> _Texte à lire_:
%%

Soignants, patients, organisations, nombreux sont ceux à craindre la "financiarisation" de la santé. Les bénéfices sont pourtant multiples. Offre de soins améliorée et sauvegardée grâce à plus de temps et de moyens pour les praticiens, des rendez-vous mieux gérés, davantage d’équipements et d’innovations pour les patients. Zoom sur les bienfaits d’un sujet qui divise.
"Financiarisation" de la santé, les bienfaits d’un phénomène décrié
À l'occasion de la publication de son rapport "Charges et produits 2024" en juillet dernier, la Caisse nationale de l'assurance maladie (Cnam) analysait le phénomène de la financiarisation. Thomas Fatôme, son directeur général, le définissait comme "la prise de contrôle d’une offre de soins […] par des acteurs financiers". Si la Cnam entend "observer et réguler" ce mouvement de consolidation, c’est notamment parce que celui-ci s’invite dans de nombreuses spécialités de santé.

%%

> _Données fournies_:

%%

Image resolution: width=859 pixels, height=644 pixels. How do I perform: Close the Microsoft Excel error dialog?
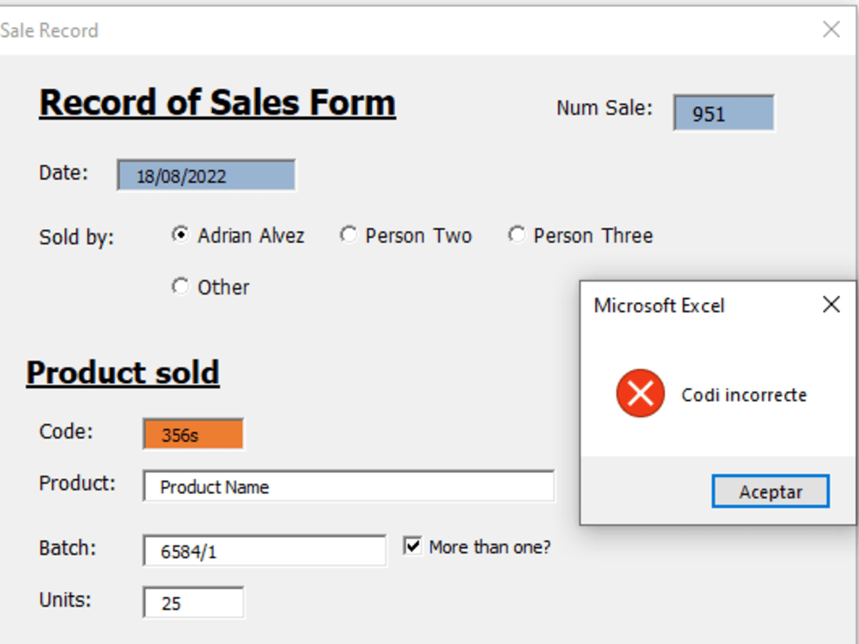(831, 304)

%%

> _Consignes_:
• a. Recopiez le passage du texte sur la financiarisation de la santé, de « Soignants, patients, organisations, nombreux » à « sujet qui divise. ».
• b. Écrivez la suite du texte sur la financiarisation de la santé, en partant de sa dernière phrase.

> _Réponses données_:
• a.
Soignants, patients, organisations, nombreux sont ceux à craindre la "financiarisation" de la santé. Les bénéfices sont pourtant multiples. Offre de soins améliorée et sauvegardée grâce à plus de temps et de moyens pour les praticiens, des rendez-vous mieux gérés, davantage d’équipements et d’innovations pour les patients. Zoom sur les bienfaits d’un sujet qui divise.

• b.
Soigner avec son temps
"Les consolidations en santé sont-elles une bonne ou une mauvaise idée ?", voici une question d’actualité. Pour le docteur Thomas Poisson, président du groupe des Centres de médecine nucléaire (CMN), le sujet revient au cœur des discussions, comme à chaque fois qu’une évolution structurelle intervient dans ce secteur. Toutefois, cet enjeu de taille doit être compris par toutes les parties prenantes : "Cette tendance de fond se poursuivra, l’objectif est de s’assurer du poids des médecins dans la gouvernance et la meilleure prise en charge des patients".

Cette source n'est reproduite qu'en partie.